Traditional retirement
Till not so long ago, employers assumed the risk on their employees’ retirement portfolio. In such a world, the employer paid a fixed pension to the employee during her lifetime. At worst, the employee faced inflation risk (the risk that the pension income was not enough to sustain her living expenses because of increase in price levels).
In this world, employees typically retired at 60 because their employment contracted terminated at that age. Besides, pension income was paid to the employees after they turned 60. When to retire was, therefore, never a choice that employees had, unless they wanted to retire early.
But things are different now with even the Government now passing on the retirement investment risk to its employees. Today, your employer makes an annual contribution to your retirement portfolio. This contribution along with your monthly deposits accumulates in your retirement portfolio. At retirement, you are expected to take that wealth and use it to buy assets that will fetch you monthly income in your retired life. In other words, the responsibility lies with you to convert the wealth in your retirement portfolio into a retirement income portfolio.
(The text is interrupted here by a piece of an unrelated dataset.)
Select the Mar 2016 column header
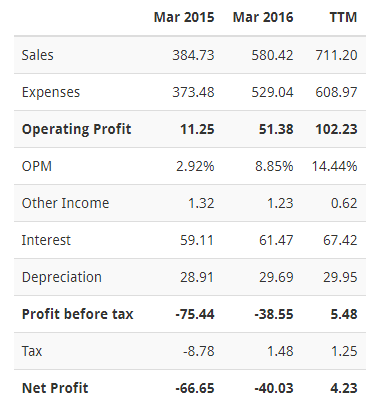(263, 17)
The passing of the investment risk from the employer to the employee has led to a paradigm shift in retirement planning, for retiring at 60 is no longer relevant. So, how should you decide your retirement date?
Modern risks
Given that the amount of wealth you want at retirement and when to retire are dependent on each other, you should start with a desired retirement age to plan your retirement wealth. As it turns out, the primary factor that you should consider for your retirement date is your health.
For one, if you have moderate-to-high health risk because of illness such as diabetes, you may want to work as long as possible. The reason is simple. The healthcare plan that your employer offers you as part of your employment benefits will prove useful in managing your health risks. Of course, this presupposes that your health condition does not affect your professional work.
For another, if you are healthy and have a family history of living long, you should be concerned with longevity risk (whether the money you have at retirement will be enough to sustain your living expenses through your long retired life). You may want to work as long as possible if you are concerned with longevity risk.
From the above, it may seem that you should work as long as possible, whether you are healthy or otherwise. But you may also have the urge to take an early retirement and pursue your lifestyle desires. Your retirement portfolio should be created with a view to balancing your desire to retire early and the need to manage your longevity risk.
The need to balance early retirement and longevity risk is not easy. One way to overcome this issue is to start with a retirement date, say, 55. This assumption helps in two ways. One, this gives you a handle to calculate how much you need to contribute each month to your retirement account to accumulate wealth you require for early retirement. And two, you can postpone your retirement till, say, 60 if you are unable to accumulate the desired wealth by 55.